With 12 observations and a 50% expectation, we would expect 6
and 6, but just like a coin flip we would probably see a result that
varied. A 2-10 split is (as reported) statistically reliable, but just
barely so. 3-9 would not be (one more accident). 2-9 would not be (one fewer
control in a cycle track). So, if we change ONE OBSERVATION in either
direction, we have NO STATISTICALLY SIGNIFICANT EFFECT AT ALL for cycle
tracks.

b.
Since the control segment reflects a random choice by the
investigators, it’s just luck that they picked 10, rather than 9, control
segments on cycle tracks. (In fact, doing a rough calculation there’s
about a 45% chance of picking 9 or fewer controls and getting no significant
effect at all.)

c.
In short, there’s a good chance this 88% reduction has some type
M error in it (actual magnitude, if we were to do a bunch of similar studies,
would be far less than 88%). Again, I want to emphasize that this does NOT
mean the investigators did anything wrong in their reporting or analysis.

4. There
are a couple of other quirks in this study. The accident risk was NOT *higher* at
intersections (OR = .96, nonsignficantly *lower*), which I don’t think is a normal
finding. I’m used to thinking intersections are much, much more dangerous than
non-intersections; I’m pretty sure that was John Forester’s analysis. But
I no longer have a copy of Effective Cycling.

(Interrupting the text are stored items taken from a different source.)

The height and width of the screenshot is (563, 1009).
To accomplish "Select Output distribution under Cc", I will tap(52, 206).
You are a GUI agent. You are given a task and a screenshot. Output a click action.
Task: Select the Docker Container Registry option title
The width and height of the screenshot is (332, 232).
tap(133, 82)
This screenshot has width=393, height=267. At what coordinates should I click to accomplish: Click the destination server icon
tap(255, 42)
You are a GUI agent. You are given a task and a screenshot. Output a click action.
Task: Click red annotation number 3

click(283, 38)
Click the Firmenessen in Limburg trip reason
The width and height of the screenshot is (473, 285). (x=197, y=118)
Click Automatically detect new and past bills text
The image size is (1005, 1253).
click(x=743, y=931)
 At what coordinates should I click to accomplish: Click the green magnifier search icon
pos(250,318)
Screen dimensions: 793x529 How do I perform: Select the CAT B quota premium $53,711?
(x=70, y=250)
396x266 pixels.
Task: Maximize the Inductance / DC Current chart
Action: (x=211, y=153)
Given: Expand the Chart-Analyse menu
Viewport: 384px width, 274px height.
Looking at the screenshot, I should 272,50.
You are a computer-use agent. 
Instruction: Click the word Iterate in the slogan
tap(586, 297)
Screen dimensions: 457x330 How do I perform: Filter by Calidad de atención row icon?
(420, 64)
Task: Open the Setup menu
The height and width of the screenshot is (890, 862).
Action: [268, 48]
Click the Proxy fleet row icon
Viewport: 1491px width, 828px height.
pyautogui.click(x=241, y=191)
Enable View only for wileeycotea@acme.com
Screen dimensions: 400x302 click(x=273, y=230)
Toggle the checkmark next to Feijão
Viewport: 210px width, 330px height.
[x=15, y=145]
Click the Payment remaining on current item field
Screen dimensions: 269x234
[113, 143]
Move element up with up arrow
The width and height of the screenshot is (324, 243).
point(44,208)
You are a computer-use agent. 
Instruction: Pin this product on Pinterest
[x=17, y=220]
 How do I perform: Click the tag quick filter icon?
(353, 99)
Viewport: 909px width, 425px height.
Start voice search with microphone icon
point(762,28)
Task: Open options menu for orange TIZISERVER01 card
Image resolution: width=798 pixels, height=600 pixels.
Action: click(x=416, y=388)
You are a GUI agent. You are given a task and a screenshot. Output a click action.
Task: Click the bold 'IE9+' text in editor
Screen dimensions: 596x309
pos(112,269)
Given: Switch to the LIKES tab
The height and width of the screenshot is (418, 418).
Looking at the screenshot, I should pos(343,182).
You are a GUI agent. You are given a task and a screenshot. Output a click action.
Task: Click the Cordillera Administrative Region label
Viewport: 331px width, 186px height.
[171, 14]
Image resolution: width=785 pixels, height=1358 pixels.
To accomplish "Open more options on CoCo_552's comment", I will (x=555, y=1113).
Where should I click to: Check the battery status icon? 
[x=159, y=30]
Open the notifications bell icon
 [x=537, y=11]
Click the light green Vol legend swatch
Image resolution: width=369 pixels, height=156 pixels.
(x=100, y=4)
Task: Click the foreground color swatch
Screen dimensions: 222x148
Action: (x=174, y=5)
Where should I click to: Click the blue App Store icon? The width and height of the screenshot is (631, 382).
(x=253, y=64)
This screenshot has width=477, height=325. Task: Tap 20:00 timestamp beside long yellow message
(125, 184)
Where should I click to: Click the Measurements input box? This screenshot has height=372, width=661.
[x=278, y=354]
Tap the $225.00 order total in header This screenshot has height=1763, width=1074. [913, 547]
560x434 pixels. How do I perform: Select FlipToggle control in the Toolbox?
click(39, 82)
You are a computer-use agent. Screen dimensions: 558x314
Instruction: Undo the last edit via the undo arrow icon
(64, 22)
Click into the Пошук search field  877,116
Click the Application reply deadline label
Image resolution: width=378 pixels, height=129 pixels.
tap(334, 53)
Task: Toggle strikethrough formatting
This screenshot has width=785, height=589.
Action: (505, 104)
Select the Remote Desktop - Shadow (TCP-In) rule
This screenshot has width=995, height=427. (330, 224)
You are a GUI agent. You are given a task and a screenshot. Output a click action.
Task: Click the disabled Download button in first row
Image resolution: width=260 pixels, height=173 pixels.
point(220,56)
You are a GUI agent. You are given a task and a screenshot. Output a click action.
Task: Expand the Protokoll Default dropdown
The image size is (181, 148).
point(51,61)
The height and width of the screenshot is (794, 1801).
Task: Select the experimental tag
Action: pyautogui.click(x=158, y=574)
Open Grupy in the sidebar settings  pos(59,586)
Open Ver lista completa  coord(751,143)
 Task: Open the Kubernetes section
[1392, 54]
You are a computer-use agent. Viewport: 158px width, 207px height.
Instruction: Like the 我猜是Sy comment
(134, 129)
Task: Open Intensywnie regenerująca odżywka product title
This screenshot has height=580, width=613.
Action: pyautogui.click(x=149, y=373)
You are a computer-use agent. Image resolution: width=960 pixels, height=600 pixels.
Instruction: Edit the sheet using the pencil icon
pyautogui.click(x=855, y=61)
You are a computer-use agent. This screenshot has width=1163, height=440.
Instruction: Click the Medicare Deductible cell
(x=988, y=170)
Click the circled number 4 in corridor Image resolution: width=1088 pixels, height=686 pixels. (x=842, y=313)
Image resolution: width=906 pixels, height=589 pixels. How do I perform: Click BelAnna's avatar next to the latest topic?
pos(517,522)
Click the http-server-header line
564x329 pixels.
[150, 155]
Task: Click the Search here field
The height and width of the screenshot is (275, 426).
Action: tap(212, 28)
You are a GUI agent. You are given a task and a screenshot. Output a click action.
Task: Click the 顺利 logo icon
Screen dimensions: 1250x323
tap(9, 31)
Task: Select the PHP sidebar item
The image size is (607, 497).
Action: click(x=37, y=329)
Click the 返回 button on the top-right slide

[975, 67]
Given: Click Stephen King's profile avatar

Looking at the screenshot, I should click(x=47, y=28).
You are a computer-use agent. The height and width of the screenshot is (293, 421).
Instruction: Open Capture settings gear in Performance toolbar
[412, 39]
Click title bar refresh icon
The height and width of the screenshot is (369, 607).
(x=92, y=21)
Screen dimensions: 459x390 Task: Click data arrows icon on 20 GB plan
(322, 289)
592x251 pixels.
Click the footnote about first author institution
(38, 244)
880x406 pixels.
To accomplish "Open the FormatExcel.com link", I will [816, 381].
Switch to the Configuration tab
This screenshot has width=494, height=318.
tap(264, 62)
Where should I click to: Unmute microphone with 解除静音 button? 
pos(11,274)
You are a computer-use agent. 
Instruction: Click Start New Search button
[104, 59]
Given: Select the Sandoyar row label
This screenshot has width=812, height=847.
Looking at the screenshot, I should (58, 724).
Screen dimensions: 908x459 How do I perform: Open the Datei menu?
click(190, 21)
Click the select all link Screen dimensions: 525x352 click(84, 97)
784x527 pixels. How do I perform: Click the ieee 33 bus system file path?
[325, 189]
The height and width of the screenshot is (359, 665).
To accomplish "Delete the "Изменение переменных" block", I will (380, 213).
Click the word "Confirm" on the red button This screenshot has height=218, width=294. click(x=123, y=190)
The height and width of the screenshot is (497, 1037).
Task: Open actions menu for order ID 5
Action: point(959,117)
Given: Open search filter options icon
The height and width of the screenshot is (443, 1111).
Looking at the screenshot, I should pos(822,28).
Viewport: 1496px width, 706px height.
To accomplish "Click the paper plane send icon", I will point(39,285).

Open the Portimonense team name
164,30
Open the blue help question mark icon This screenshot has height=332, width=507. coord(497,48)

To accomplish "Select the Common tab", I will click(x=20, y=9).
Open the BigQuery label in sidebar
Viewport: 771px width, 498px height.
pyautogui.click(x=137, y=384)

Note in the BMJ article they analyze intersections and
non-intersections separately.

The BMJ article uses the same data, but different controls – in
fact, for some cases they use multiple controls for the same case; it’s not
clear to me how they adjusted for this non-independence, and it’s clearly
harder for me to do the approximate binomial calculations. (not saying they did
anything odd, just that it’s not clear how they handled the cross-case
dependence). In the BMJ article, cycle track is statistically significant
for non-intersections, but not for intersections. But there aren’t any cycle
track accidents at intersections here, so we’re out of data.

**Overall: it’s a pretty good study, and seems to have paid
careful attention to definitions, etc. But it’s only one study, and the
cycle track result seems to depend on the choice of a single, random control
case. Not much of a platform to spend millions of infrastructure money
on, if that’s all we’ve got.**

And, given the small data size, they obviously couldn’t
distinguish the type of barrier used on the cycle track (curb, bollards, or parked
cars).

SLIGHT ADDENDUM: Instead of looking at the binomial as
2-10 versus 6-6 expectation, we could compare the observed proportion of
accidents (2 out of 690) with the observed population of controls (10 out of
690). In this case, 2-9 is still significant, 2-8 is not, so this depends on a
change in the random picking of 2 controls, not one. That’s about a 33% chance, not a 46%
chance. But the general notion that this is a fragile result is still
true – because it depends on a carefully constructed, but still small, data
set.

I think part of the impetus for asking me to look at this was the current controversy over a protected bike lane on Dodge in Evanston, IL

In this case, a protected bike lane (with parking on the left, curb on the right) has replaced a regular bike lane (with traffic on the left, parking on the right). I have not been on Dodge since the change, and can't comment on this particular case.